All of lore.kernel.org
 help / color / mirror / Atom feed
From: Chris Wilson <chris@chris-wilson.co.uk>
To: intel-gfx@lists.freedesktop.org
Cc: Chris Wilson <chris@chris-wilson.co.uk>
Subject: [Intel-gfx] [PATCH 12/12] drm/i915/gem: Make relocations atomic within execbuf
Date: Mon, 25 May 2020 08:53:47 +0100	[thread overview]
Message-ID: <20200525075347.582-12-chris@chris-wilson.co.uk> (raw)
In-Reply-To: <20200525075347.582-1-chris@chris-wilson.co.uk>

Although we may chide userspace for reusing the same batches
concurrently from multiple threads, at the same time we must be very
careful to only execute the batch and its relocations as supplied by the
user.

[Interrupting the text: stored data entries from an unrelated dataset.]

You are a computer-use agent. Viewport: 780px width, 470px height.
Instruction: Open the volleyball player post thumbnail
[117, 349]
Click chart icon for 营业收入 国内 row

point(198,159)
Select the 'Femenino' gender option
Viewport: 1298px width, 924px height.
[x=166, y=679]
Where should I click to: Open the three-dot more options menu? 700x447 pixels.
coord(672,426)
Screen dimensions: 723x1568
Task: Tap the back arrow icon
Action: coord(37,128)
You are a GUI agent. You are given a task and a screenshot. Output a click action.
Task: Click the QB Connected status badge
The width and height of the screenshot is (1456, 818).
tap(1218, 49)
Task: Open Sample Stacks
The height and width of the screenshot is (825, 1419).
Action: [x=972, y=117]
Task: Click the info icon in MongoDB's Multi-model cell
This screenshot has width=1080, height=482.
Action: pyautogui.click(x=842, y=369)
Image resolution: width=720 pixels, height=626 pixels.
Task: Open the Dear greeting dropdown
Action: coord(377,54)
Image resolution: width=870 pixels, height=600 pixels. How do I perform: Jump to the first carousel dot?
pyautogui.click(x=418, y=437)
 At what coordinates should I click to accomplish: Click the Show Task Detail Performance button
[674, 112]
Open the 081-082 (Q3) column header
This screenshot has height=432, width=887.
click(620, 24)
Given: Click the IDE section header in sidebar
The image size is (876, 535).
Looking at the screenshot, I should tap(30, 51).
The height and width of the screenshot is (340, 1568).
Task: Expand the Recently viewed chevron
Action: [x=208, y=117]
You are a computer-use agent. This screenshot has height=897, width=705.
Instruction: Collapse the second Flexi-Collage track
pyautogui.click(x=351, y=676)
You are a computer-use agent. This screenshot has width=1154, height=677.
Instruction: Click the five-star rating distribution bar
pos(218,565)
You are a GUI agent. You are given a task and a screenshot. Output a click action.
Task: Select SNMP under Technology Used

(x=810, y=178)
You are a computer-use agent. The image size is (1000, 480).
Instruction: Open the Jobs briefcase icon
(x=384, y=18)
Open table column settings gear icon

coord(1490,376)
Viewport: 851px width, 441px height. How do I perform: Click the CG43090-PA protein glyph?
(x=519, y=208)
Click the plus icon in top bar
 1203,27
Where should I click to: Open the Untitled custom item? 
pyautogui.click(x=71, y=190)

If we are not careful, we may allow another thread to rewrite the
current batch with its own relocations. We must order the relocations
and their batch such that they are an atomic pair on the GPU, and that
the ioctl itself appears atomic to userspace. The order of execution may
be undetermined, but it will not be subverted.

We could do this by moving the relocations into the main request, if it
were not for the situation where we need a second engine to perform the
relocations for us. Instead, we use the dependency tracking to only
publish the write fence on the main request and not on the relocation
request, so that concurrent updates are queued after the batch has
consumed its relocations.

Testcase: igt/gem_exec_reloc/basic-concurrent
Fixes: ef398881d27d ("drm/i915/gem: Limit struct_mutex to eb_reserve")
Signed-off-by: Chris Wilson <chris@chris-wilson.co.uk>
---
 .../gpu/drm/i915/gem/i915_gem_execbuffer.c    | 103 ++++++++++++------
 .../i915/gem/selftests/i915_gem_execbuffer.c  |  11 +-
 2 files changed, 74 insertions(+), 40 deletions(-)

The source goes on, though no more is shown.